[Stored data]
::::::
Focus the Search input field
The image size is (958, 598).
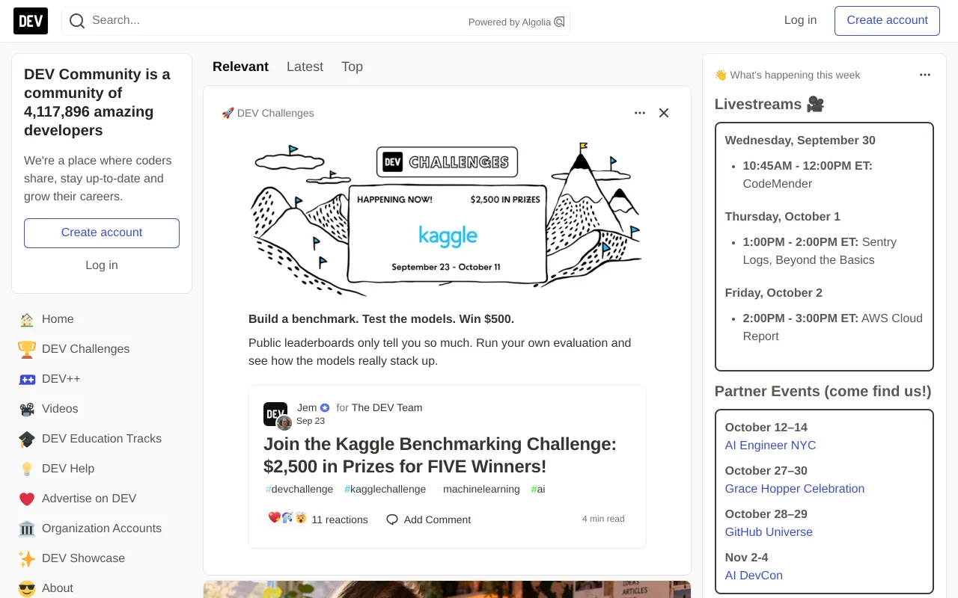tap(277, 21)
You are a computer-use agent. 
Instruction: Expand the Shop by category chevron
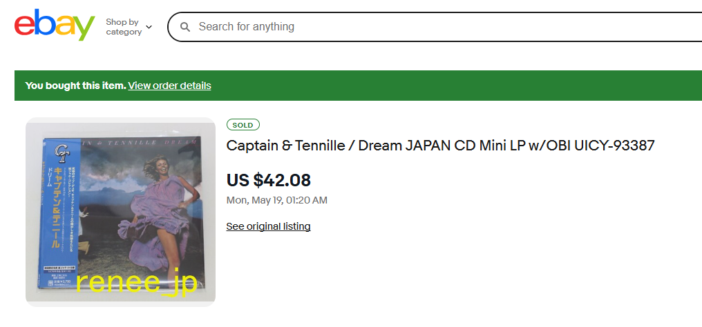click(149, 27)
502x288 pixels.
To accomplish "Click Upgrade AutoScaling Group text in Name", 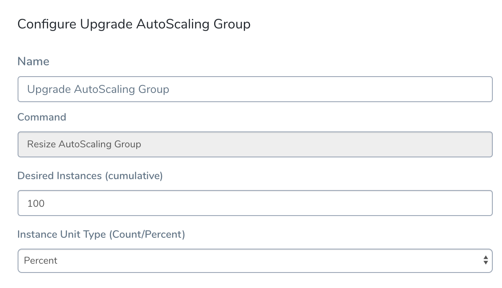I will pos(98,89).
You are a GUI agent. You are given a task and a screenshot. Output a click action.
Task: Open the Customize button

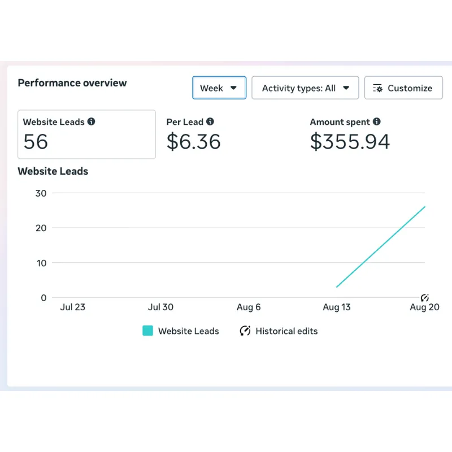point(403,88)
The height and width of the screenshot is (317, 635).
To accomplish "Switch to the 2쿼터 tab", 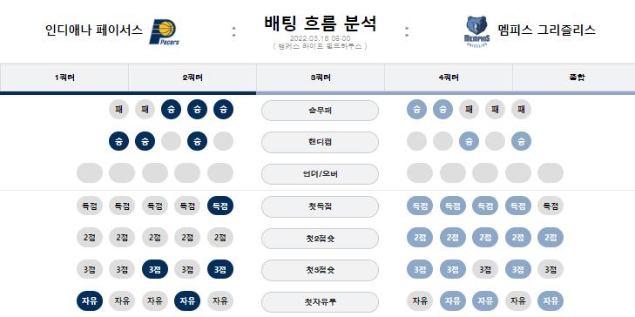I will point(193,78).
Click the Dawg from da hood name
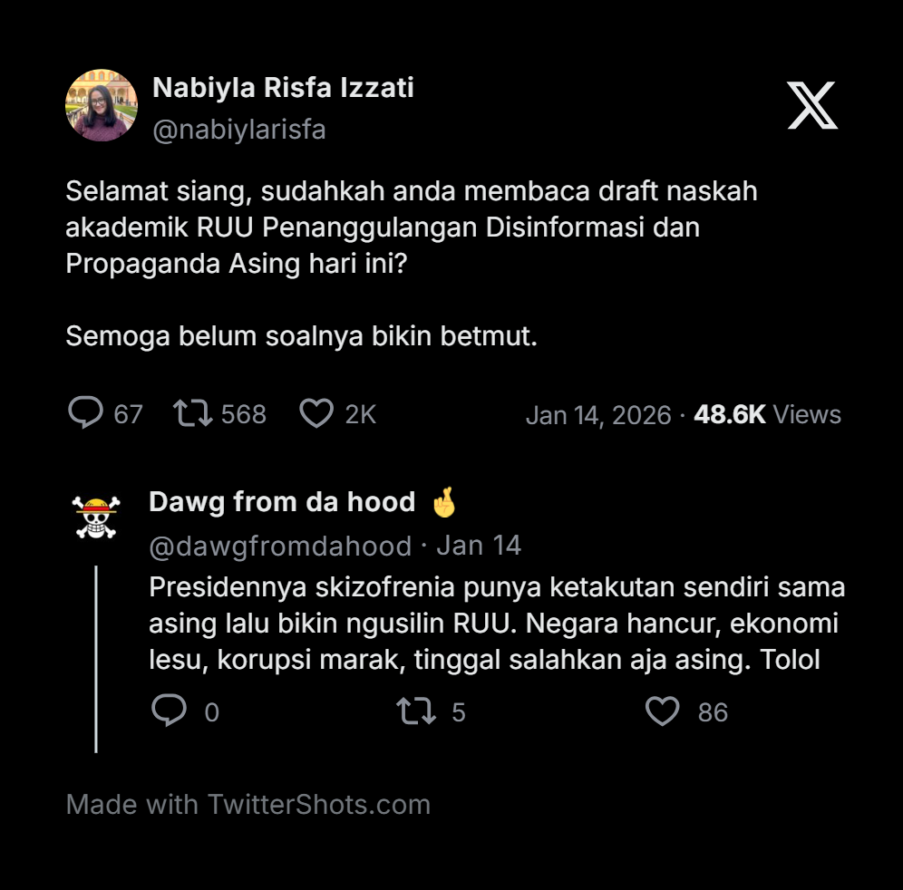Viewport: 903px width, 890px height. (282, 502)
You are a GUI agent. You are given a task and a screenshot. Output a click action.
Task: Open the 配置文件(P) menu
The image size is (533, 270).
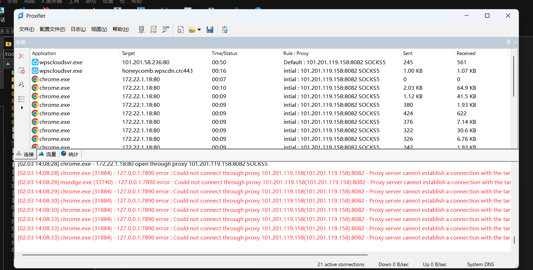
::::::
* [PROBLEM TO WORK ON]: Reproduce verbatim every line starting at the line that holds "Task: Open the 配置文件(P) menu" and ending with the final line of the data; omit the pictures.

* [ANSWER SPACE]:
Task: Open the 配置文件(P) menu
The image size is (533, 270).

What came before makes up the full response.